I wonder if docker is putting some kind of iptables rule on the host network interface which makes it unreachable from the nomad network interface ? Which is why as soon as docker is installed on the host, the address is unreachable.

IP routes on the host:

default via 192.168.29.1 dev wlp0s20f3 proto dhcp metric 600 
169.254.0.0/16 dev wlp0s20f3 scope link metric 1000 
172.17.0.0/16 dev docker0 proto kernel scope link src 172.17.0.1 linkdown 
172.18.0.0/16 dev br-886858651ca3 proto kernel scope link src 172.18.0.1 linkdown 
172.26.64.0/20 dev nomad proto kernel scope link src 172.26.64.1 
192.168.29.0/24 dev wlp0s20f3 proto kernel scope link src 192.168.29.76 metric 600 

IP routes on the alloc:

nobody@pop-os:/$ ip route
default via 172.26.64.1 dev eth0 
172.26.64.0/20 dev eth0 proto kernel scope link src 172.26.64.87 
nobody@pop-os:/$ 

(This I believe is the default subnet that nomad uses).

Question:

What I want to achieve is to be able to reach the application from inside the alloc exec for quick debugging/tests.
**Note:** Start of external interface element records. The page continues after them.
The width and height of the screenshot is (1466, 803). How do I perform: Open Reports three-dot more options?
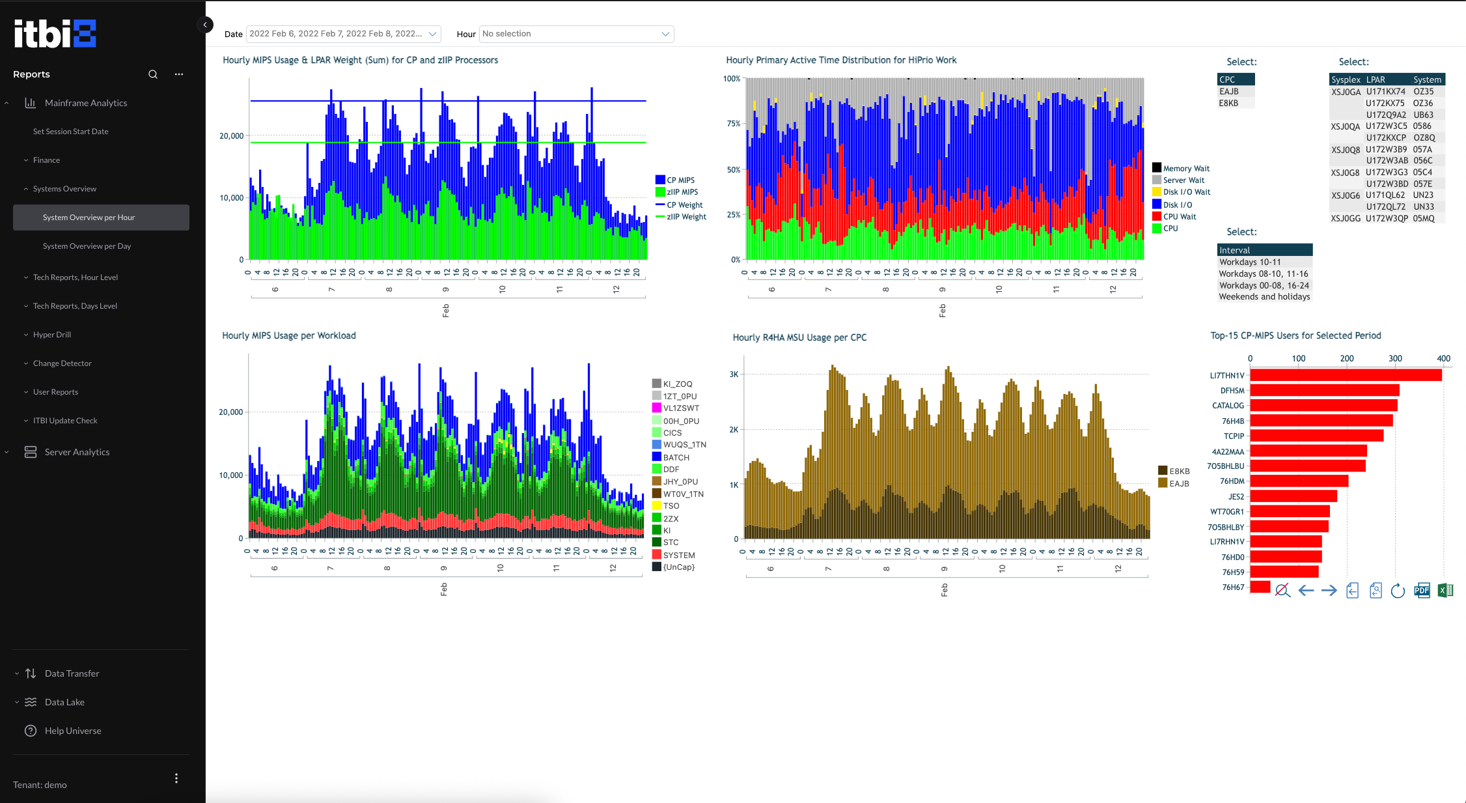click(x=179, y=74)
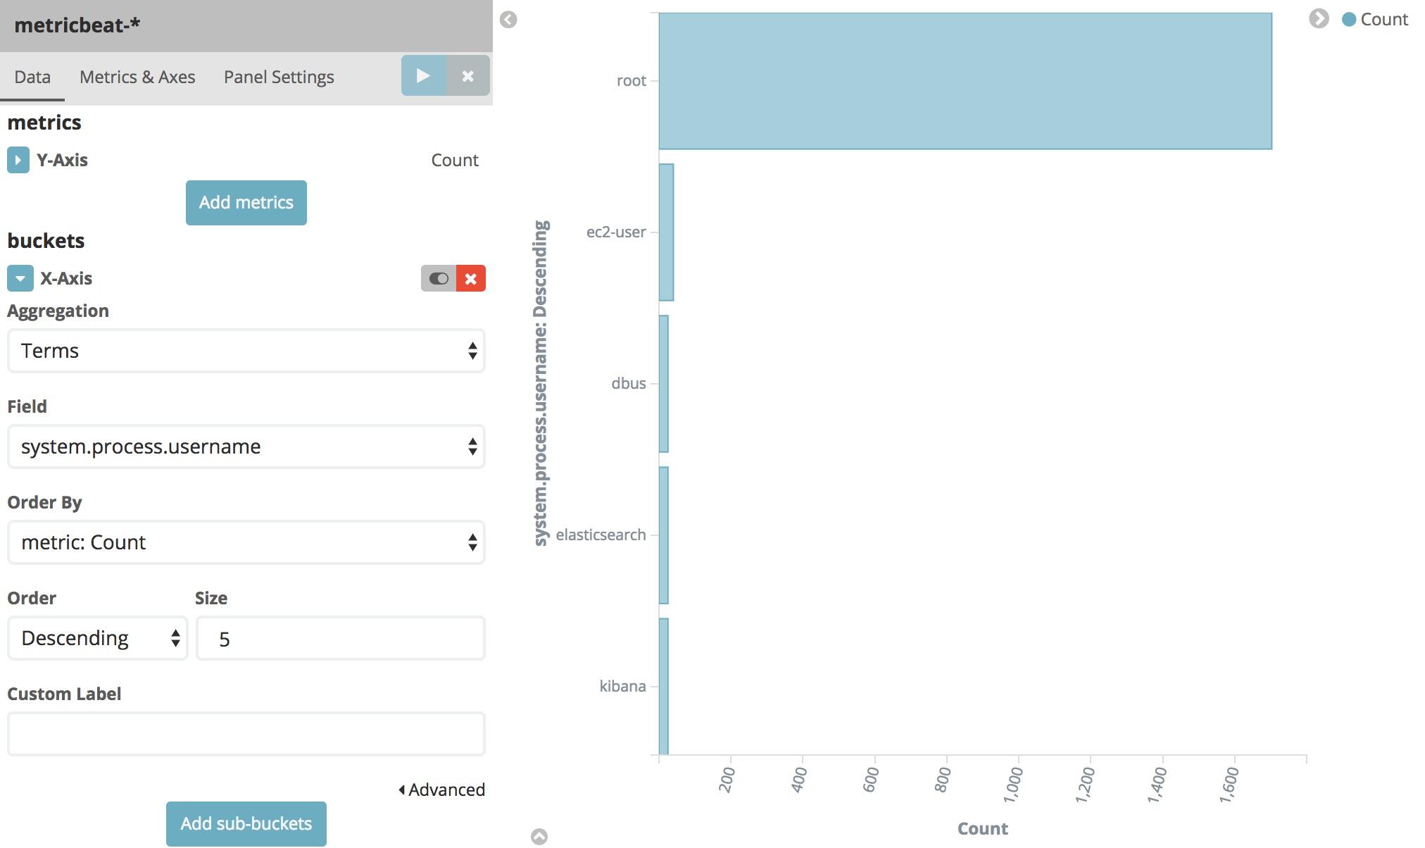Toggle the legend panel arrow icon
1425x848 pixels.
(x=1319, y=19)
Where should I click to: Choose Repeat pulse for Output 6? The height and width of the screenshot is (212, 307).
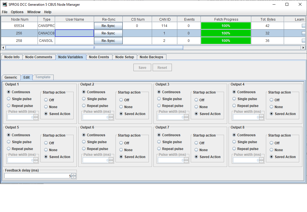click(x=84, y=149)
What is the best way to achieve that/which address/interface should I be using in that case? I've tried the lo/0.0.0.0/nomad but none seem to work. This is unlike docker driver where the application binds to 127.0.0.1 in the container itself so it's reachable, so how exactly would this work in exec?

Thanks!

tgross commented 2 years ago

Hi @mr-karan! The bridge networking setup on the Nomad client appends to iptables (ref networking_bridge_linux.go#L108-L115). This is deliberate and introduced in da27dafdf0f9dce668a03f28987c5806ffb9eda4 so that cluster administrators can add their own rules to the chain. But if you install Docker after you've run a Nomad client that needs the bridge, then the order of those rules is going to be unexpected.

That being said, I tried to reproduce this and weirdly I can't even hit localhost inside the application's network namespace! The allocation is reachable from outside the namespace just fine, just not inside.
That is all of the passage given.